The Saturday Daily Star has it exactly right in its editorial, Legislature continues to shortchange kids. “Arizona’s record of supporting public education is abysmal,” it states.

Arizona is the worst in the nation on per-student school spending, according to Quality Counts 2008, an annual education report by the non-profit organization Education Week. Only Utah spends fewer dollars per student, but with other economic factors included, Arizona came in last. Arizona spends an average of $6,232 per student, compared with $8,973 per student nationally.

Arizona also ranked near the bottom for K-12 achievement, teacher pay and chance for student success. There is nothing to be proud of here.

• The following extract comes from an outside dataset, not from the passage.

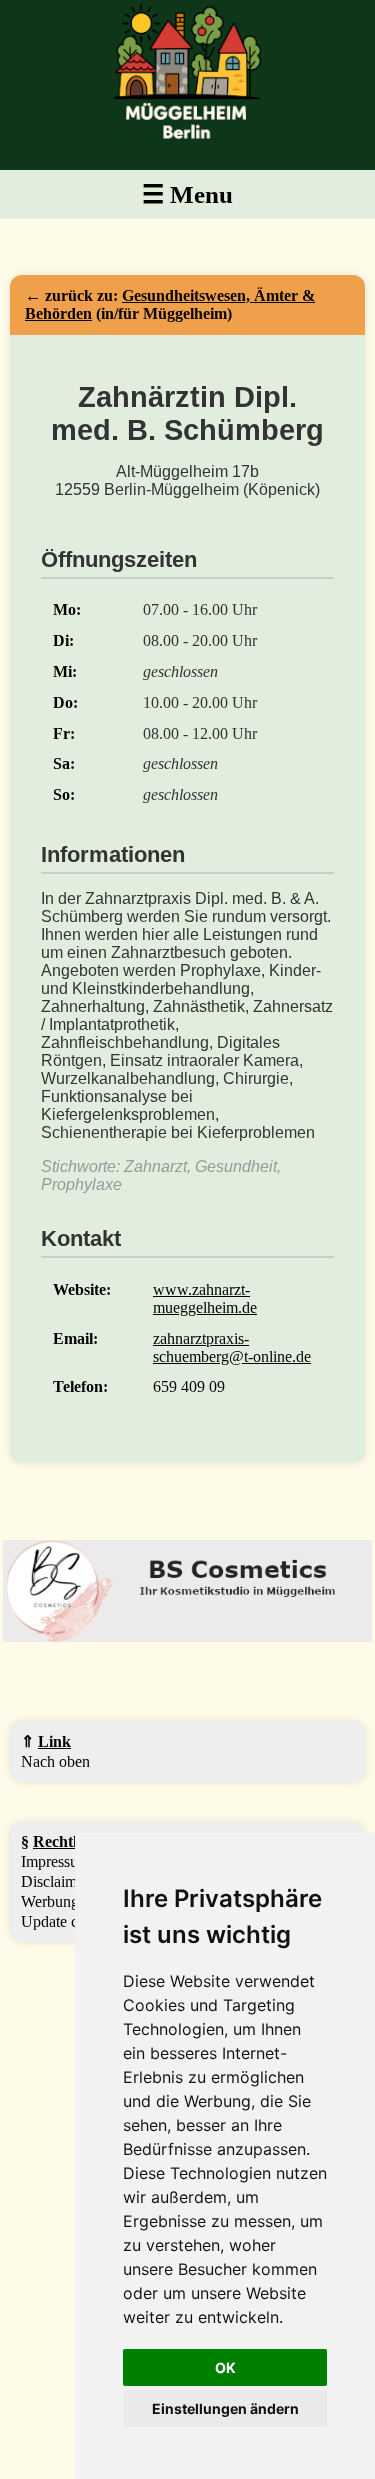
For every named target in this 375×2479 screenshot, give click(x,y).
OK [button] (225, 2367)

The legislature is in a no-win situation this year, with gallons of red ink spilling everywhere and budgetary needs far exceeding revenue. It doesn’t have the cash to raise school funding, or any other funding, for that matter.

So what should it do? Keep underfunding schools at the current unacceptable levels, or even lower spending and tell school districts to tighten their belts a little further? Cut other programs to find a few extra dollars for schools? Drain the rainy day fund and pass the buck (or lack of bucks) on to the 2009 legislature?

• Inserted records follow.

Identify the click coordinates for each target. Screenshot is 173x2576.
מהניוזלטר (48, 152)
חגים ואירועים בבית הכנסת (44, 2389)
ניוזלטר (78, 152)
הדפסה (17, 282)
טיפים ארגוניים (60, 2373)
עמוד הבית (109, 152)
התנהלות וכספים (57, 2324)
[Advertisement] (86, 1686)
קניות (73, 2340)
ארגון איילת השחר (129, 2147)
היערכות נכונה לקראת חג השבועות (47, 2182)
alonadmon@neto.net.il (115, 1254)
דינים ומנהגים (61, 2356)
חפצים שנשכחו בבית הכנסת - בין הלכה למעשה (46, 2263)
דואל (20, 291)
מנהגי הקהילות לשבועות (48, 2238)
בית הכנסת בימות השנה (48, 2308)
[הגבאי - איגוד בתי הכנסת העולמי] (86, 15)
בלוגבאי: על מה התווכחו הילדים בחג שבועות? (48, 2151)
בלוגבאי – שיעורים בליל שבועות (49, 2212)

The fact is, there is not enough state money to go around. And as long as everyone keeps screaming “No New Taxes!” we’re going to be stuck with the same problems and the same non-solutions endlessly. We’ll continue to underfund education and health care and alternative energy and our infrastructure needs and on and on, at our own peril. Our quality of life will crumble around us, and the next generations will have fewer economic opportunities than their parents..

This Tax-and-Spend Liberal sees another answer. We need to raise state revenues by raising taxes on individuals who can afford it and by cutting tax loopholes that boost profits for businesses at taxpayer expense.  Good public services do not come cheap. If we don’t invest in our state, we will pay the consequences.

I know. I know. To raise taxes in Arizona, everyone who has set foot in the state for the past twenty years has to sign an oath in blood and personally hand it to Russell Pearce, or something like that. (See Mike’s post below, “Why is the GOP’s Top Legislative Priority the Elimination of the State Education Equalization Property Tax Levy?” for a thorough explanation of our tax-cutting mania.) The anti-tax crowd has dug us deeper and deeper into a financial hole. It’s time for us to start facing reality (Don’t the conservatives like to call themselves realists?) and give the government the revenue it needs to invest in Arizona’s future.